O repertório abrangia não só as tradicionais histórias infantis, como também as lendas simples do sertão, quando ele abusava de sua capacidade criativa para contar-nos algumas com personagens por todos nós conhecidas, muitas delas inventadas, como esta do Socó e do Muçum. Para auxiliar a compreensão dos leitores, vou definir cada um dos personagens.
Socó - Design. comum a várias aves ciconiiformes, ger. paludícolas, da fam. dos ardeídeos, esp. dos gên. Tigrisoma, Butorides e Botaurus, de ampla distribuição, hábitos diurnos, crepusculares ou noturnos, sendo encontradas isoladas ou aos pares. Entenderam? Não? Nem eu! Por isso, aí vai a imagem:
Socó abicanhando a presa - Acervo Google
O socó, o martim-pescador e outros pássaros piscívoros têm um especial manejo para engolir a presa, verdadeiro malabarismo. Pescam-na como visto na figura acima. Em seguida, jogam-na para o alto, fazendo com que ela lhe caia de ponta-cabeça diretamente na goela. Jamais a engolem pelo rabo, pois até os bichos sabem que quem engole pelo rabo, enrabado será.
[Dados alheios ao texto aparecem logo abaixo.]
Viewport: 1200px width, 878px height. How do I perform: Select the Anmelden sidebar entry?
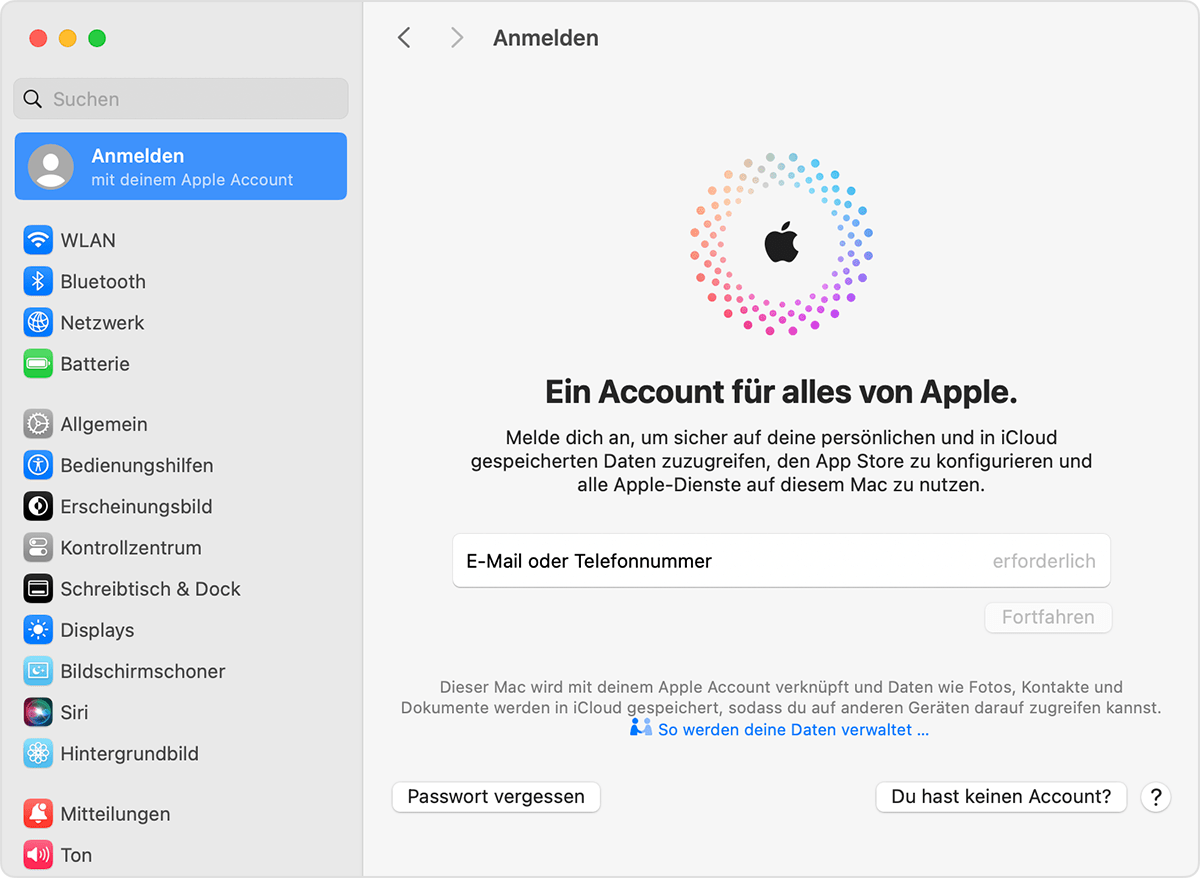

Muçum - Peixe teleósteo simbranquiforme, da fam. dos simbranquídeos (Synbranchus marmoratus), encontrado em rios, lagos e açudes da América do Sul; é desprovido de escamas, nadadeiras pares e bexiga natatória; a pele, amarelada nos adultos, secreta grande quantidade de muco. Em períodos de seca, vive durante meses enterrado em túneis; possui capacidade de sofrer reversão sexual. Não entenderam? De novo? Empataram comigo! Eis a figura:
Muçum presepeiro - Acervo Google
O muçum é o maior bagunçador de um pesqueiro. Além de não ser comestível, o fisgado enrola-se na linha, embaraçando-a toda. Isso dentro d’água. Fora, dana-se a pular e enrodilhar-se, dando o maior trabalho para tirar-lhe o anzol da boca, visto que é mais liso do que quiabo ensaboado e não morre com porrada. Para matá-lo, só mesmo com fogo. É o peixe mais resistente de todos o que já pesquei.
Isto dito, passemos à lenda contada pelo Velho Sinésio.
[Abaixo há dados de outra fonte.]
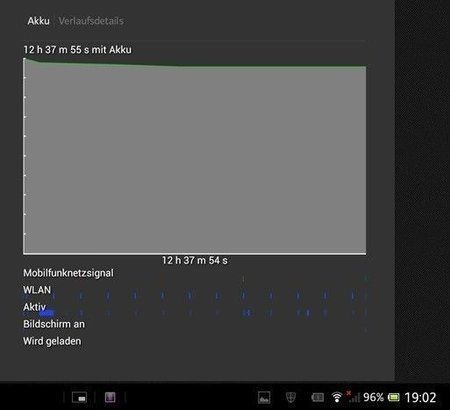This screenshot has height=410, width=450.
Task: Open the small-app window icon in bottom bar
Action: tap(79, 397)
Na Lagoa do Maravilha, distante uma légua de Balsas, um socó tentava capturar seu almoço, mas os peixes andavam vasqueiros, não aparecia unzinho para matar-lhe a fome, até que ele viu um muçum dando sopa ali perto. Já quase morto de fome, pensou: – Vai esse mesmo! E engoliu o muça. Pela cabeça, é claro, que ele não era besta de correr o risco acima referido.
Acontece que o muçum, esperto pra caramba, não se deu por vencido: entrou pelo bico e saiu pelo fiofó. O socó, ao vê-lo dando sopa, e pensando que se tratasse de outro indivíduo muçunático, engoliu-o novamente. E outra vez o muçum saiu-lhe pelo furico. A operação ficou a repetir-se indefinidamente, isso porque o socó, por nunca encher a barriga, continuava com mesma fome lascada que o trouxera à lagoa.
O socó deglutindo – e expelindo – a presa
Depois de umas horas, vendo tanta fartura, o socó deteve-se um pouquinho em sua comilança e exclamou?
– Eita lagoa da peste para ter muçum que não acaba mais! Tô feito!
Resumo da ópera: adaptando-se a lenda para os tempos atuais, a socó seria a Justiça, e o muçum, os embargos infringentes, declaratórios, procrastinatórios, chicanatórios, eternizatórios, etc. e coisa e tal.